TEKSTFRAGMENT
+===+
Het is de bedoeling dat u zelf een oordeel vormt over de werkzaamheden en over de in dit rapport weergegeven bevindingen en op basis daarvan uw eigen conclusie trekt. Wij wijzen u er op dat indien wij aanvullende werkzaamheden zouden hebben verricht of een controle- of beoordelingsopdracht zouden hebben uitgevoerd, wellicht andere onderwerpen zouden zijn geconstateerd die voor rapportering in aanmerking zouden zijn gekomen.
Beschrijving uitgevoerde werkzaamheden
Wij hebben de navolgende werkzaamheden verricht:
1. Wij zijn nagegaan of de door ons gewaarmerkte lijst van schuldeisers overeenstemt met de onderliggende administratieve bescheiden. Dit betreft de bescheiden welke betrekking hebben op de volgende drie vennootschappen: [eiser 1], Optiek Beursplein B.V. en Optica Milano B.V.
2. Wij zijn nagegaan of de vorderingen van derde zoals opgevoerd op de door ons gewaarmerkte lijst van schuldeisers overeenstemmen met de onderliggende leningsovereenkomsten, betalingsbescheiden en/of andere relevante bescheiden.
Beschrijving van de feitelijke bevindingen
Wij hebben het volgende vastgesteld:
1. De door ons gewaarmerkte lijst van schuldeisers stemt overeen met de onderliggende bescheiden welke betrekking hebben op en/of andere relevante documenten van de volgende drie vennootschappen: [eiser 1], Optiek Beursplein B.V. en Optica Milano B.V. De totale gewaarmerkte lijst van schuldeisers sluit op een bedrag van Euro 354.051.
2. De bedragen zoals worden opgevoerd op de gewaarmerkte lijst van schuldeisers stemmen overeen met de onderliggende leningsovereenkomsten, betalingsbescheiden en/of andere relevante bescheiden. De leningovereenkomsten zijn op naam gesteld van (een van) de ondernemingen, behalve die van de Rabobank, welke overeenkomsten de heer [Y] namens de ondernemingen heeft ondertekend. Met betrekking tot de leningovereenkomst met de Rabobank merk ik op - zoals ook in mijn rapportage van 10 februari 2010 staat vermeld - dat de schuld aan de Rabobank is doorgeleend aan de ondernemingen en steeds zakelijk is geadministreerd.
+===+
TAKEN EN OEFENINGEN
1. Neem uit het tekstfragment de passage vanaf "Het is de bedoeling" tot en met "zouden zijn gekomen." letterlijk over.
2. Op welk bedrag sluit volgens het tekstfragment de totale gewaarmerkte lijst van schuldeisers?

VERMELDE ITEMS
+===+
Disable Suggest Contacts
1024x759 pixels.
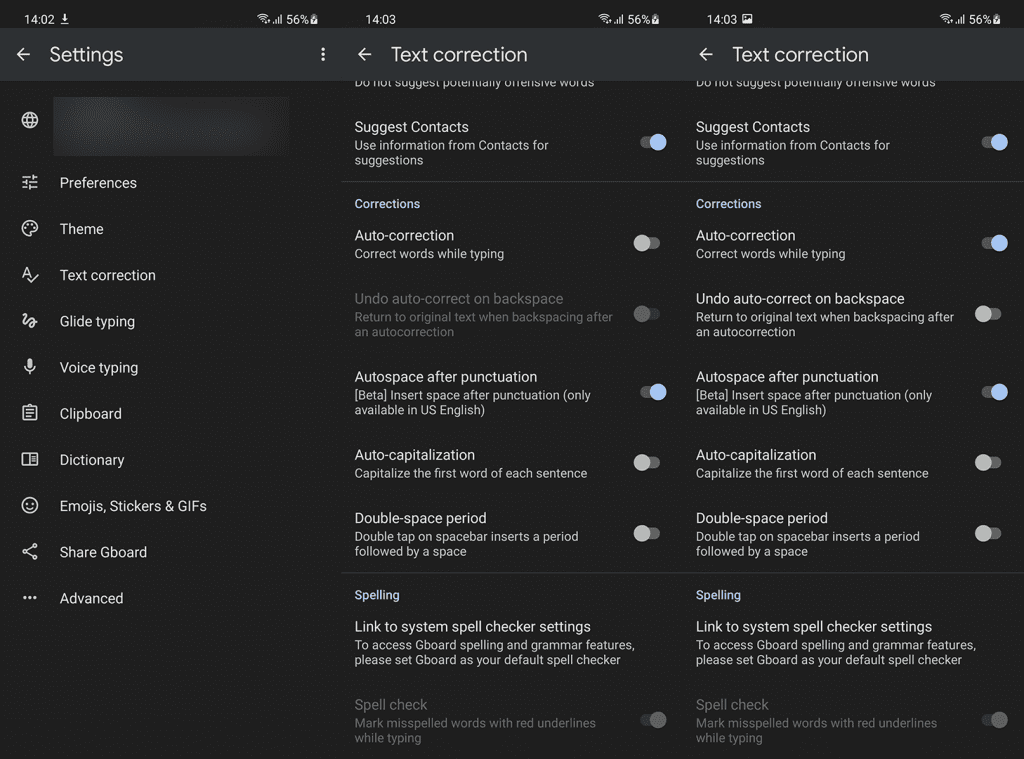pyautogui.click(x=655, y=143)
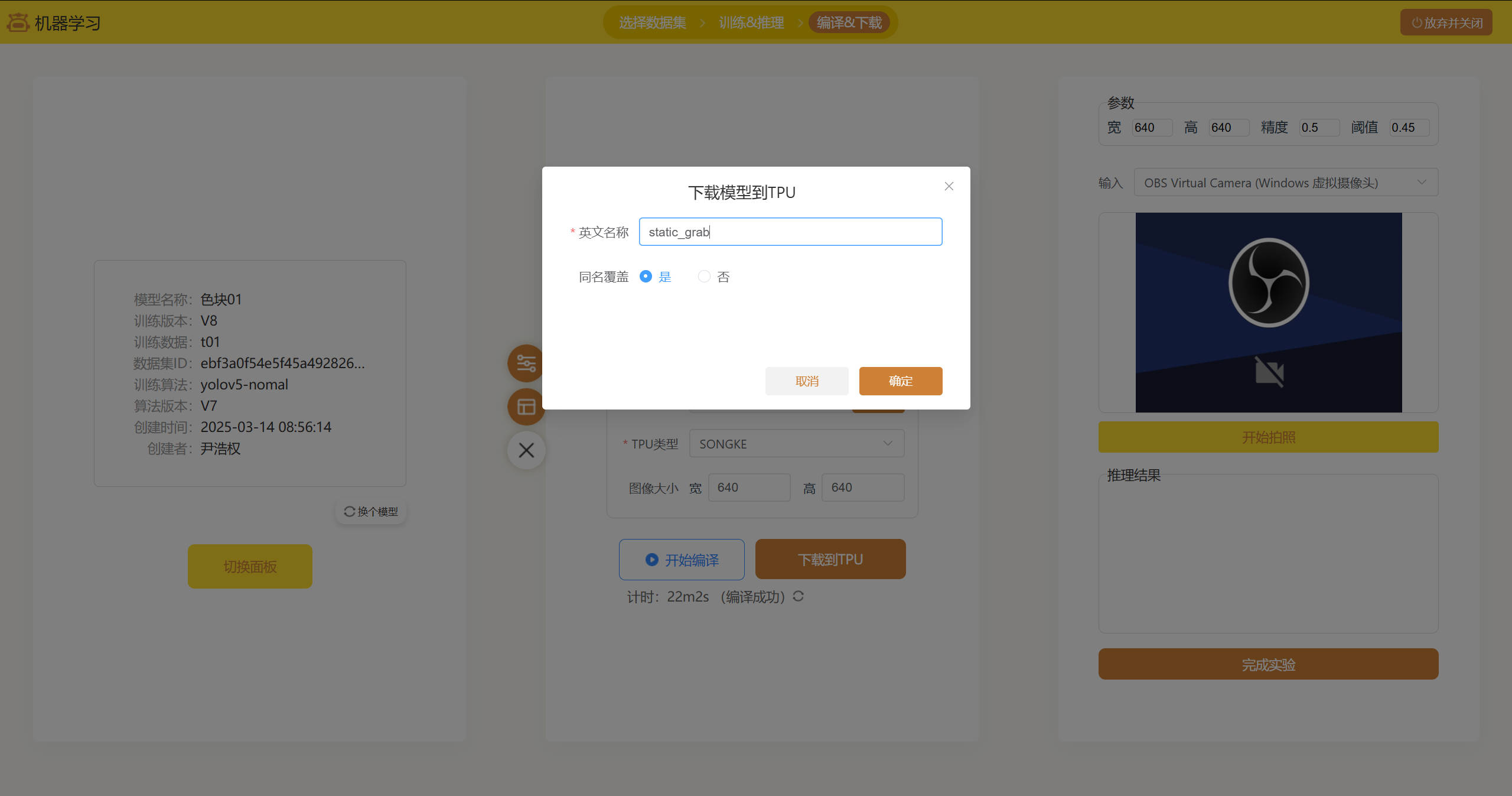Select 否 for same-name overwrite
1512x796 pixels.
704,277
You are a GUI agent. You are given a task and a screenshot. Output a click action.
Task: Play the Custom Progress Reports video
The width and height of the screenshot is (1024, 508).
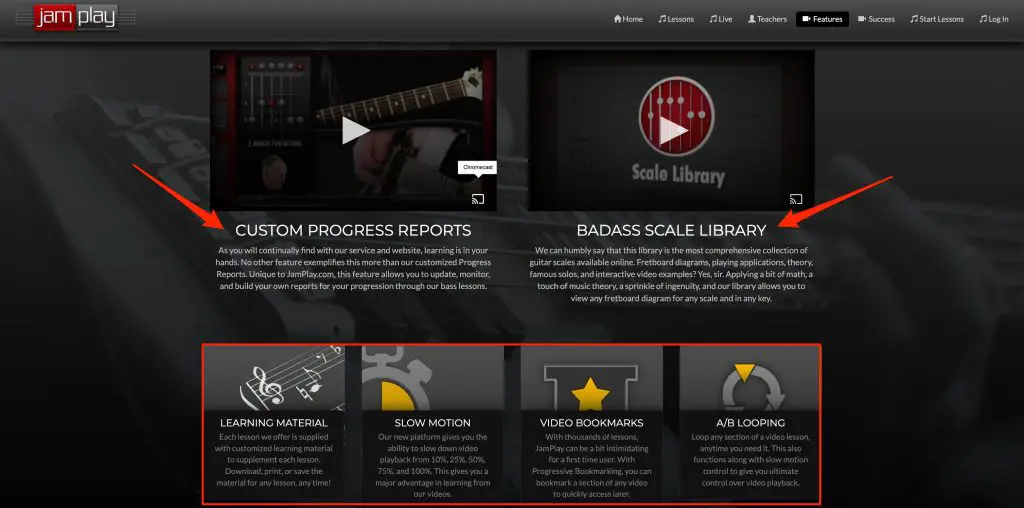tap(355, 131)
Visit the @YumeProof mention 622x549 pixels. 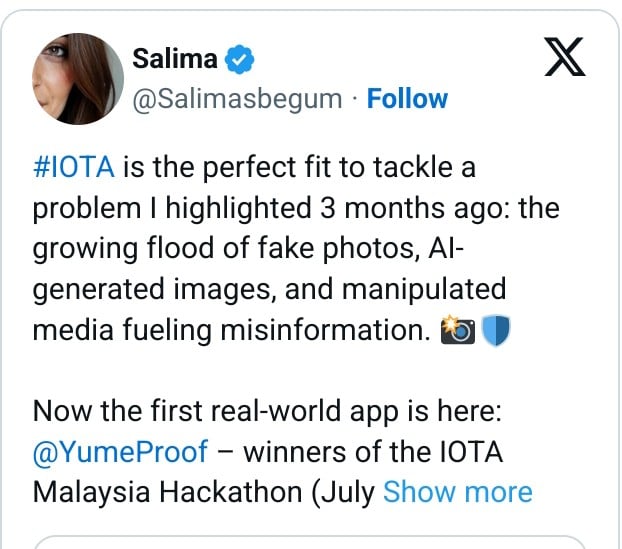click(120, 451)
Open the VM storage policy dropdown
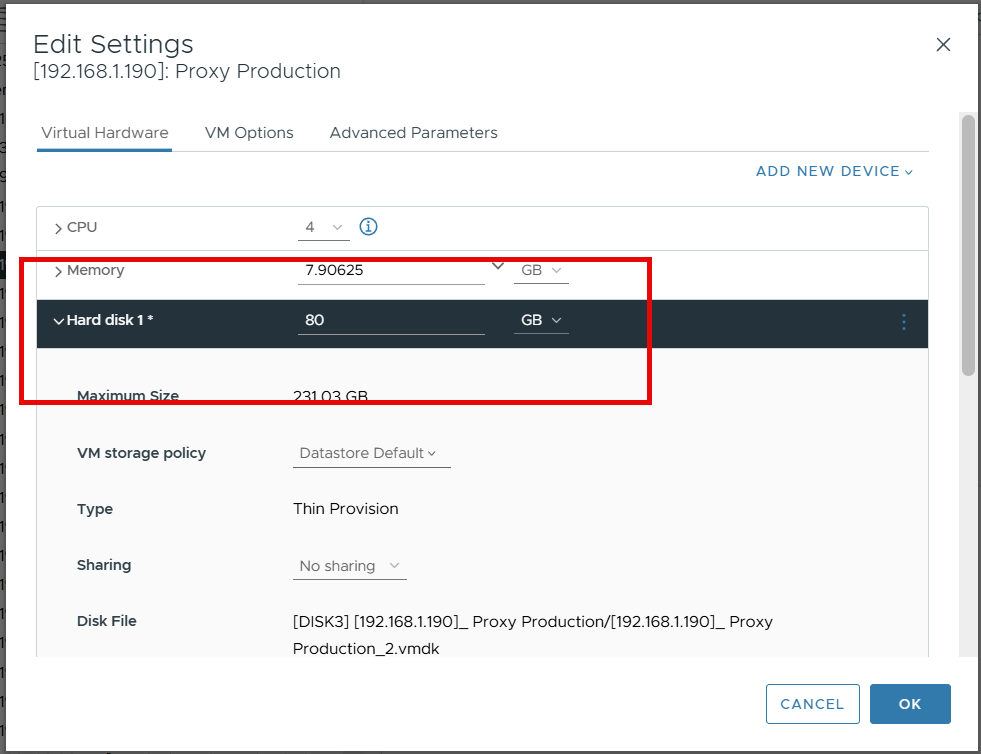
+===+
ANTWOORDEN PER TAAK
1.
Het is de bedoeling dat u zelf een oordeel vormt over de werkzaamheden en over de in dit rapport weergegeven bevindingen en op basis daarvan uw eigen conclusie trekt. Wij wijzen u er op dat indien wij aanvullende werkzaamheden zouden hebben verricht of een controle- of beoordelingsopdracht zouden hebben uitgevoerd, wellicht andere onderwerpen zouden zijn geconstateerd die voor rapportering in aanmerking zouden zijn gekomen.

2. Euro 354.051.